Iza’s Ballad by Magda Szabo
★★★★☆
Although not the shimmering, layered masterpiece that is Magda Szabo’s 1987 novel The Door (translated last year to critical acclaim), Iza’s Ballad is an accomplished work of similar emotional weight.
Before The Door’s publication, Hungarian literature in translation appeared to be a dark, male-dominated realm filled with massive volumes by writers like Peter Nadas and Laszlo Krasznahorkai. The Door was not only an exceptional book but served as a metaphorical threshold as well, with femininity and modernity finally crossing through the jambs. The elderly housekeeper Emerence and The Door’s narrator, an unnamed writer, represent a range of dualities, each from opposite poles of history, feminism, and capitalism. The Door is an exceptional rendering of two women from different classes – the fading generation and the one that remains.
Iza’s Ballad was written long before The Door, in 1963, but addresses many of the same themes. When the elderly Ettie’s husband Vince passes away, she moves to Pest to live with her daughter Iza in her apartment. Leaving her decrepit-but-cozy rural cabin and having to suddenly adopt the contemporaneity of Iza’s life proves to be a difficult emotional adjustment, and complicates the kindness carried by both women throughout their grief.
In his introduction, translator George Szirtes condenses Iza’s Ballad into a novel about “what to do with the old,” but it’s more nuanced than that: Szabo tenderly watches over Ettie throughout the novel, developing heartbreaking scenes of the old woman alone in Iza’s apartment listening the the refrigerator purr like some cat from the future, or trying to make herself useful to her daughter’s devoted housekeeper. Despite its third-person narration, this is Ettie’s story. Szabo effortlessly places her readers into Ettie’s heart and mind: Iza tries to help us, but she is too busy for us, and unintentionally hurts us. While the cultural, generational rift seen in The Door crackles throughout Iza’s Ballad, this early work is more about the futility of feebly aging, and about how hard is it to live when one’s worldview was established a generation or more ago.

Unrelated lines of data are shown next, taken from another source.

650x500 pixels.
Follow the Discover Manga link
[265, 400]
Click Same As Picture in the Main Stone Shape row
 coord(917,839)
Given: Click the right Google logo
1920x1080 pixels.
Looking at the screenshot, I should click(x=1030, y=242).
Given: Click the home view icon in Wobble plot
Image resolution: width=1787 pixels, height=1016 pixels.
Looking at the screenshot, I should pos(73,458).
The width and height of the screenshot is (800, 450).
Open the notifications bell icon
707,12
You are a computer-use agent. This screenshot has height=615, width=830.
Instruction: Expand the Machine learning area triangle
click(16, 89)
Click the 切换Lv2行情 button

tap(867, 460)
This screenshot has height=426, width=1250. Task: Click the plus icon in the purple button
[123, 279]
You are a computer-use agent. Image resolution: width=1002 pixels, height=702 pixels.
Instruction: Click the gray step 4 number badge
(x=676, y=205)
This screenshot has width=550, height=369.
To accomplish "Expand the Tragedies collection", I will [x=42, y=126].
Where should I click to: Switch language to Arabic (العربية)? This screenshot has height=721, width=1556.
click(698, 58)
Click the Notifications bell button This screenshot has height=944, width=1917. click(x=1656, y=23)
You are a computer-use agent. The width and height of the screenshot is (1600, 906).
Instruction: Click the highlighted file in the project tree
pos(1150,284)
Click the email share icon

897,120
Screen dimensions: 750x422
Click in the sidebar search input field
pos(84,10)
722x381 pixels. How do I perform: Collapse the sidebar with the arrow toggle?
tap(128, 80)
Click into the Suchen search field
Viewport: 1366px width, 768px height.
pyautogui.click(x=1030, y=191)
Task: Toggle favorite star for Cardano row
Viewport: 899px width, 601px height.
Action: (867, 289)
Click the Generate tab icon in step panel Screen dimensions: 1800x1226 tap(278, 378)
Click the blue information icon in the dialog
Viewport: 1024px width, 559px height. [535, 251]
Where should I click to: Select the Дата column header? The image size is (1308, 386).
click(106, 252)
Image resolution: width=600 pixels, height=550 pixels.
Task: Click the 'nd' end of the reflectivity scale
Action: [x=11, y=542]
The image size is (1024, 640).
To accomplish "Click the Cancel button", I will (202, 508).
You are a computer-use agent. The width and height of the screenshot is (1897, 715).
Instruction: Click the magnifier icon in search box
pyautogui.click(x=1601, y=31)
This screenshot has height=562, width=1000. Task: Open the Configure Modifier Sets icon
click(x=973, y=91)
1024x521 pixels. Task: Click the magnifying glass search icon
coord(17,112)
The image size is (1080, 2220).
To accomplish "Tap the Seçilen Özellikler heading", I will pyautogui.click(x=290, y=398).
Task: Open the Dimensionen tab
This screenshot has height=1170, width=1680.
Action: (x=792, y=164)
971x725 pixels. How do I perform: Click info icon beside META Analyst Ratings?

Iza’s Ballad is divided into four sections, each representative of one person in Iza’s family: Earth, Fire, Water, Air. The opening section “Earth” revolves around Vince’s interment, and “Fire” focuses on Iza’s rising frustration with her mother. The novel’s third section, “Water,” takes a surprising turn to the life of Iza’s ex-husband Antal and his history with Iza’s father. Vince was a charitable academician who provided Antal with a yearly stipend throughout his student years to buy books and supplies. Their relationship grew into something special, where Antal could view Vince not just as a professor but a father-figure as well. When he first meets Vince’s daughter Iza at a funeral, she is a “girl of unusual slenderness…taller than him and Antal couldn’t work out her age.”
Her brow, her entire face, but most particularly her look threw him into confusion: it was the face of a young soldier on sentry duty, it was how she moved beside Vince, unblinking…. She moved as though she were escorting a seriously ill patient, watching the time and keeping an eye on her surroundings, the road and the place generally, worried in case the air was too chill…
Antal feels a predestined connection to the family and pursues her romantically. “Later,” Szabo writes, “when he tried to conjure Iza’s face it was this young, timeless face he kept recalling, the military look, Iza as the line of defence…”
They finish their schooling, marry, and set out professionally into the world of medicine. But then they get divorced. Their marriage fizzles with an air of mystery, a strangeness compounded by Antal’s insistent loyalty to Iza’s parents. He appears on Ettie’s doorstep with news from the hospital of her husband’s passing, and he makes the first call to Iza to fill her in. His commitment is suspicious, perhaps stemming from economic guilt or worse: a penchant for romantic manipulation. His entire existence in Iza’s Ballad is a peculiar one, and Szabo lures her readers into warping his seemingly genuine love and consideration into an empathetic sort of villainy.
Szabo is a master of the crumbling boundaries between aggression, kindness and despair, and perfectly shows how these realms can blur into each other in the face of great sadness. She equalizes class and generational boundaries with similar finesse, and in Iza’s Ballad attempts to find a way for mother and daughter to meet somewhere at the threshold.